[LITMUS^RT] bug in overhead tracing

Björn Brandenburg bbb at mpi-sws.org
Wed Apr 16 08:13:12 CEST 2014



> On 15.04.2014, at 01:23, Glenn Elliott <gelliott at cs.unc.edu> wrote:
> 
> 
>> On Apr 14, 2014, at 3:48 PM, Glenn Elliott <gelliott at cs.unc.edu> wrote:
>> 
>> Hi Everyone,
>> 
>> I’m afraid that I’ve found a pretty bad bug in Litmus when overhead tracing is enabled.  The bug is pretty easy to reproduce: with a kernel compiled for overhead tracing, just set up a real-time task that loops on sched_yield().  Note that sched_yield() is on the code path for exiting np-sections in liblitmus.
>> 
>> BUG: The TS_SYSCALL_IN_END macro inadvertently enables interrupts when it should not.
>> 
>> Code path:
>> 1) [user] sched_yield()
>> 2) sys_sched_yield(): Disable interrupt and acquire the run-queue lock. (https://github.com/LITMUS-RT/litmus-rt/blob/master/kernel/sched/core.c#L4447)

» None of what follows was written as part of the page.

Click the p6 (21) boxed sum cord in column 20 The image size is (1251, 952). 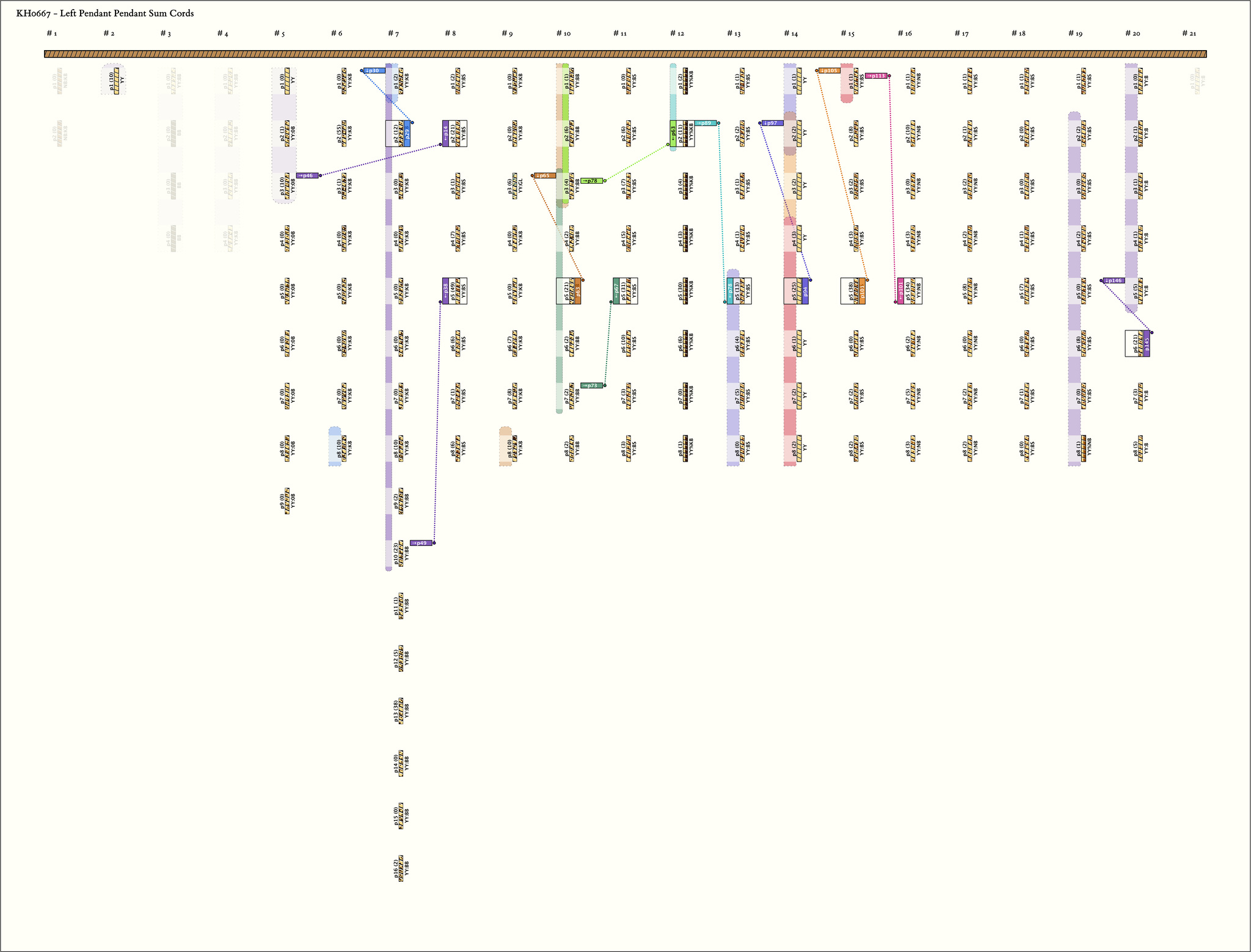click(1137, 343)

>> 3) sys_sched_yield() calls sched_class->yield_task();
>> 4) [for SCHED_LITMUS tasks] yield_task_litmus() calls TS_SYSCALL_IN_END. (https://github.com/LITMUS-RT/litmus-rt/blob/master/kernel/sched/litmus.c#L216)
>> 5) TS_SYS_CALL_IN_END re-enables interrupts unconditionally: https://github.com/LITMUS-RT/litmus-rt/blob/master/include/litmus/litmus.h#L314
>> 
>> Ouch!  My system was locking up because the tick interrupt was being handled while the rq lock (from step 2, above) was still held (the tick interrupt handler acquires the rq lock so it can update scheduling statistics).  Anyway, the CPU deadlocked on itself.
>> 
>> What’s the fix?  I see three options:
>> 1) We give up on instrumenting sched_yield.  We just delete TS_SYSCALL* from yield_task_litmus().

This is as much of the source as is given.